Unfortunately, I don’t know of any. My understanding of these issues is based on the cases themselves. The best available sources I know on incorporation are Michael Kent Curtis’ No State Shall Abridge (about the privileges or immunities clause) and Akhil Amar’s The Bill of Rights, particularly the latter. But neither one gets too deeply into the nuances of incorporation under the due process clause.
Update: From Twining v. State of New Jersey, 211 U.S. 78, 99-102 (1908) (citations omitted):
it is possible that some of the personal rights safeguarded by the first eight Amendments against national action may also be safeguarded against state action, because a denial of them would be a denial of due process of law. If this is so, it is not because those rights are enumerated in the first eight Amendment, but because they are of such a nature that they are included in the conception of due process of law. Few phrases of the law are so elusive of exact apprehension as this. Doubtless the difficulties of ascertaining its connotation have been increased in American jurisprudence, where it has been embodied in constitutions and put to new uses as a limit on legislative power. This court has always declined to give a comprehensive definition of it, and has preferred that its full meaning should be gradually ascertained by the process of inclusion and exclusion in the course of the decisions of cases as they arise. There are certain general principles, well settled, however, which narrow the field of discussion, and may serve as helps to correct conclusions. These principles grow out of the proposition universally accepted by American courts on the authority of Coke, that the words ‘due process of law’ are equivalent in meaning to the words ‘law of the land,’ contained in that chapter of Magna Charta which provides that ‘no freeman shall be taken, or imprisoned, or disseised, or outlawed, or exiled, or any wise destroyed; nor shall we go upon him, nor send upon him, but by the lawful judgment of his peers or by the law of the land.’ From the consideration of the meaning of the words in the light of their historical origin this court has drawn the following conclusions:
First. What is due process of law may be ascertained by an examination of those settled usages and modes of proceedings existing in the common and statute law of England before the emigration of our ancestors, and shown not to have been unsuited to their civil and political condition by having been acted on by them after the settlement of this country. This test was adopted by the court, speaking through Mr. Justice Curtis. Of course, the part of the Constitution then before the court was the 5th Amendment. If any different meaning of the same words, as they are used in the 14th Amendment, can be conceived, none has yet appeared in judicial decision. ‘A process of law,’ said Mr. Justice Matthews, commenting on this statement of Mr. Justice Curtis, ‘which is not otherwise forbidden, must be taken to be due process of law, if it can show the sanction of settled usage both in England and in this country.’ Hurtado v. California….

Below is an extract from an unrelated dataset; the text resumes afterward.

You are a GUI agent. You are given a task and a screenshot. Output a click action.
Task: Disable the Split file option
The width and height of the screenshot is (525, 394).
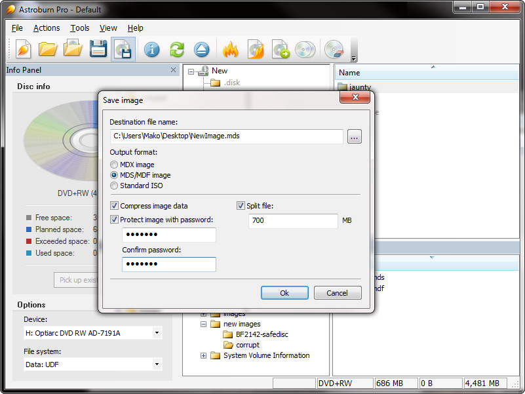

Second. It does not follow, however, that a procedure settled in English law at the time of the emigration, and brought to this country and practised by our ancestors, is an essential element of due process of law. If that were so, the procedure of the first half of the seventeenth century would be fastened upon the American jurisprudence like a straight jacket, only to be unloosed by constitutional amendment. That, said Mr. Justice Matthews…‘would be to deny every quality of the law but its age, and to render it incapable of progress or improvement.’
Third. But, consistently with the requirements of due process, no change in ancient procedure can be made which disregards those fundamental principles, to be ascertained from time to time by judicial action, which have relation to process of law, and protect the citizen in his private right, and guard him against the arbitrary action of government.